25 de março de 2016 | 00h49

O Palmeiras começou a temporada com astral lá em cima. Da parte do torcedor, por causa da conquista da Copa do Brasil e a vaga na Libertadores. Do lado de jogadores e técnico, pela possibilidade de ano tranquilo. Da perspectiva da direção, por rendas gordas e publicidade rentável. Enfim, um quadro alentador.

A temporada tem pouco mais de dois meses e o quadro se inverteu: o Palestra volta a viver momentos de tensão, de nervosismo e cobranças. Se antes despontava como favorito nas duas competições, agora corre o risco de ficar fora de ambas.

Na Libertadores, anda no fio da navalha. No Estadual, tem 15 pontos, está atrás do Ituano 18) e ao lado do Novorizontino. E dois pontos à frente de Ponte Preta e São Bernardo.  Situação embaraçosa e constrangedora.

E o Palmeiras foi malhado pelo público, como se fosse um judas em sábado de aleluia, ao mostrar bola murcha na derrota por 2 a 1 para o Red Bul, na noite desta quinta-feira. O torcedor que esteve no Pacaembu viu uma equipe modificada e ainda perdida, que se inquieta se o gol demora a sair e se desestabiliza, se leva gol. O roteiro foi idêntico a jogos recentes sob o comando, ainda, de Marcelo Oliveira, e como nos dois anteriores – com derrotas – sob a orientação de Cuca.

Novas modificações foram feitas, naquela que pode ser considerada de fato a primeira partida com “a mão” de Cuca. Mas o novo treinador não acertou “a mão”.  Mostrou inquietação ao optar pela saída de Dudu no início do jogo, por achar que o meia não teria condições de continuar porque era atendido na beira do gramado. Alterou muito cedo uma proposta de jogo.
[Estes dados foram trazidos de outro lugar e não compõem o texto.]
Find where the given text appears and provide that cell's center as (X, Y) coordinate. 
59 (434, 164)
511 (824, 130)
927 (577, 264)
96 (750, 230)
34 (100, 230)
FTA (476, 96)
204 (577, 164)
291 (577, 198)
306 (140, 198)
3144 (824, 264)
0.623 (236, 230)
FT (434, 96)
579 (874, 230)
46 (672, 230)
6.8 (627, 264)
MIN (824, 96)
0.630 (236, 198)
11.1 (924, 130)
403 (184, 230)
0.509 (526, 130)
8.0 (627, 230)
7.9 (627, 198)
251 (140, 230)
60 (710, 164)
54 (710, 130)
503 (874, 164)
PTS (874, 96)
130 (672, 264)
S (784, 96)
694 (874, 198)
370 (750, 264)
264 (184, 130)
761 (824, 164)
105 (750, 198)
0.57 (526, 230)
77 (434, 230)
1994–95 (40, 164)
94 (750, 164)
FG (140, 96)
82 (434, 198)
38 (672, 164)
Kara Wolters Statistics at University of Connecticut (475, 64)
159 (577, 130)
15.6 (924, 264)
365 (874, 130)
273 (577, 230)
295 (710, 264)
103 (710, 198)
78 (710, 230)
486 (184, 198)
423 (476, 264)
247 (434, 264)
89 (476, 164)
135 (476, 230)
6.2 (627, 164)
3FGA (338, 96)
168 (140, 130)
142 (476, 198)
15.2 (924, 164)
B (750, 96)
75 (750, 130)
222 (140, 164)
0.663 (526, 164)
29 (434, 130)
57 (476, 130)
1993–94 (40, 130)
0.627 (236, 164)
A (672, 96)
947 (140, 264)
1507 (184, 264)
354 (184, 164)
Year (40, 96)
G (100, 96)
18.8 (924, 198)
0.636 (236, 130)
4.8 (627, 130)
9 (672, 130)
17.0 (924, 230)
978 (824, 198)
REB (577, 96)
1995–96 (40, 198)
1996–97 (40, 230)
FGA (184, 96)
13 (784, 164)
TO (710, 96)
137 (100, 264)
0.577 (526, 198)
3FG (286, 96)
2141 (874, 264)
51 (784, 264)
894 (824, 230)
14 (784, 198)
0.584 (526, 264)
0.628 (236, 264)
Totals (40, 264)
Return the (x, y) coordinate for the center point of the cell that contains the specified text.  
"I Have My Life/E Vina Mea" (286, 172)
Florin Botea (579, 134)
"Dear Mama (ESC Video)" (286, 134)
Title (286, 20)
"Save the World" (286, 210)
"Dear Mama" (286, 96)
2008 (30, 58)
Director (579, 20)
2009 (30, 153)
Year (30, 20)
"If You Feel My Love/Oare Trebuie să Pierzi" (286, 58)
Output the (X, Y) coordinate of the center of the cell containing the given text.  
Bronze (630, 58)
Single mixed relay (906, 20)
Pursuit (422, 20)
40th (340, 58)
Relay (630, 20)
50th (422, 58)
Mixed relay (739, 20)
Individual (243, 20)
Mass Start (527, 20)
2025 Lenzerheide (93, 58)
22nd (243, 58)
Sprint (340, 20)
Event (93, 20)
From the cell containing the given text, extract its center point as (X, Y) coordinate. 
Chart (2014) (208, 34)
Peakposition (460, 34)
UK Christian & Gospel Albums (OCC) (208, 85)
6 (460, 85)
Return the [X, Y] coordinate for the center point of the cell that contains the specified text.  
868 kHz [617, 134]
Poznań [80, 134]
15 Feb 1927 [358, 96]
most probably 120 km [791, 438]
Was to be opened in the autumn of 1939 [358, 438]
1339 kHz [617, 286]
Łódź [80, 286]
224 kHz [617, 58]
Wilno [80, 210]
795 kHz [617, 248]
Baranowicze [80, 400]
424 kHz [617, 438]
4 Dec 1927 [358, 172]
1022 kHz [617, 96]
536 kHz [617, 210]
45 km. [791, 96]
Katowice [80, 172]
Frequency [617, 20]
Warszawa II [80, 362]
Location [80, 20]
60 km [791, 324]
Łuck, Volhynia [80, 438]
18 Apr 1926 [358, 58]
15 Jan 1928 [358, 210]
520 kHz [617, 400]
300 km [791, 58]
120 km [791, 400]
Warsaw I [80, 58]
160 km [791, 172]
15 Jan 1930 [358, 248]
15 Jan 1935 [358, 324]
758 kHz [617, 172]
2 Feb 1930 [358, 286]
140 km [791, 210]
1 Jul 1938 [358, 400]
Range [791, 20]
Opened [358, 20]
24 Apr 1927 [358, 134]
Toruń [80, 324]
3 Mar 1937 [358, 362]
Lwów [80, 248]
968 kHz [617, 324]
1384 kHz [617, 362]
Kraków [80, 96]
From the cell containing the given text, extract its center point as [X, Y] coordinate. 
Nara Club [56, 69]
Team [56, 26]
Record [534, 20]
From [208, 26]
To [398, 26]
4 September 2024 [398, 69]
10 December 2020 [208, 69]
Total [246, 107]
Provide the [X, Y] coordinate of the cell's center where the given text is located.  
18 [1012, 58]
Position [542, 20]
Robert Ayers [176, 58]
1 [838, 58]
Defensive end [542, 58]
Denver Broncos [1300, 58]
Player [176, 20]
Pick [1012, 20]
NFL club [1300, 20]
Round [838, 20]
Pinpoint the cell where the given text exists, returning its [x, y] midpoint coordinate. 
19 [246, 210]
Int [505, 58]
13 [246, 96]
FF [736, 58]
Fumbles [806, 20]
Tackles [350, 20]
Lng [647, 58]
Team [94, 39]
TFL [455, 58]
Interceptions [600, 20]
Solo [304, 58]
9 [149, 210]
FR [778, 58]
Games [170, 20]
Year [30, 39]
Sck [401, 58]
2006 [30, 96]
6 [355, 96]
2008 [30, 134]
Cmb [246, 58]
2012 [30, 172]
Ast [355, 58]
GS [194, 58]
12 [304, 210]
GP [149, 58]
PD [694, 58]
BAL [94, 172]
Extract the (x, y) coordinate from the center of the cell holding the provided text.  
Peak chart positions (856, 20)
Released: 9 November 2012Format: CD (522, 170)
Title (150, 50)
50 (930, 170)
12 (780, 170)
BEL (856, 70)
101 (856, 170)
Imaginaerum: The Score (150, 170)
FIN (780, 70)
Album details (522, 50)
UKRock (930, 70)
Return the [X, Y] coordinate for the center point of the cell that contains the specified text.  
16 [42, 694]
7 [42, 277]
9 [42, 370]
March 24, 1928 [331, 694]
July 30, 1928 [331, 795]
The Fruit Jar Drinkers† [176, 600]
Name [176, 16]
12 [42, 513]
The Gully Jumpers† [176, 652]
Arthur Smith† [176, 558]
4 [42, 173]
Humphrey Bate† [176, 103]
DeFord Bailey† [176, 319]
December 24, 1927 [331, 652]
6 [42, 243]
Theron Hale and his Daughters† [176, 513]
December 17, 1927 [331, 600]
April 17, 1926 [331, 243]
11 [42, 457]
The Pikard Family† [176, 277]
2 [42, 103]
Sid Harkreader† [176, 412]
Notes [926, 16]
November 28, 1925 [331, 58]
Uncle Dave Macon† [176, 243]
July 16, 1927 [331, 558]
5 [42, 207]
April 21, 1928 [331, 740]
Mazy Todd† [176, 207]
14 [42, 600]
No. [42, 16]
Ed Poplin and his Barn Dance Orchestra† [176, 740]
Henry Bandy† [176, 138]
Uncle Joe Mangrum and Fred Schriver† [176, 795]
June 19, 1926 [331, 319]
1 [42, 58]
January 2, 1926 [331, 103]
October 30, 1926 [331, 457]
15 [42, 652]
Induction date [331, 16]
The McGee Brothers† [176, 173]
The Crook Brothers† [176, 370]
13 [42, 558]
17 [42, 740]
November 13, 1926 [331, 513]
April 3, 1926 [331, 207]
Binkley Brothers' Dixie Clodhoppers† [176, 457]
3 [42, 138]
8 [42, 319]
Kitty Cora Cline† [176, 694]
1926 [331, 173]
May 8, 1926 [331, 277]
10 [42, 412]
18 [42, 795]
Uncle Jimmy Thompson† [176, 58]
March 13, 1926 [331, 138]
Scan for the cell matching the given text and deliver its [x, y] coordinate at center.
O Palmeiras pressionou, teve chance de abrir o placar. Mas não foi na base do lance bem coordenado, trabalhado com esmero. Antes, foi na base da boa vontade – e só ela não ganha jogo. Não abriu o placar e ainda foi para o intervalo com dois de desvantagem, marcados por Thiago Galhardo aos 40 e Roger aos 44.

Na etapa final, prevaleceu a correria alviverde. Veio o gol para diminuir a diferença, com Alecsandro, aos 14 minutos. Tempo suficiente para tentar o empate, e depois a virada. Teve até bola na trave. Mas, de novo, a equipe criava mais por afobação e necessidade do que por consciência da força que possui, da clareza de objetivos.

Saiu de campo sob vaias e deixa no ar enorme ponto de interrogação em torno do futuro imediato.

Pena, mas voltou o Palmeiras conturbado que o torcedor imaginava enterrado de vez.